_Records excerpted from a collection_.
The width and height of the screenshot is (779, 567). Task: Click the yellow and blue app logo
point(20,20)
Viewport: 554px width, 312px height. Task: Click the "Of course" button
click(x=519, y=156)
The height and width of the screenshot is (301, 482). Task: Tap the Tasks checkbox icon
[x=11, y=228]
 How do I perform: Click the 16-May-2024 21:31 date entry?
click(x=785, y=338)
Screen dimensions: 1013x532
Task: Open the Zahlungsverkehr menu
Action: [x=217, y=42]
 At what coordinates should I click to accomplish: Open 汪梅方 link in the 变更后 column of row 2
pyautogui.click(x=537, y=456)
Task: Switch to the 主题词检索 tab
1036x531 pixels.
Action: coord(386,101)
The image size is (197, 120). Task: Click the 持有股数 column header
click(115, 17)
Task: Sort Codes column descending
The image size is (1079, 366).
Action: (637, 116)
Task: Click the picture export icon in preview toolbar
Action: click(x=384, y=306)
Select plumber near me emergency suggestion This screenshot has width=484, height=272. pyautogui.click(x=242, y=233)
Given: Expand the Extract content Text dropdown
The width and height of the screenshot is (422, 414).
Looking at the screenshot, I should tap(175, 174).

_Problem details_. Begin with the line that contains "The image size is (1079, 366)." and print each line exactly until the data ends, including the last line.

_Output of the task_.
The image size is (1079, 366).
Action: (637, 116)
Task: Click the picture export icon in preview toolbar
Action: click(x=384, y=306)
Select plumber near me emergency suggestion This screenshot has width=484, height=272. pyautogui.click(x=242, y=233)
Given: Expand the Extract content Text dropdown
The width and height of the screenshot is (422, 414).
Looking at the screenshot, I should tap(175, 174).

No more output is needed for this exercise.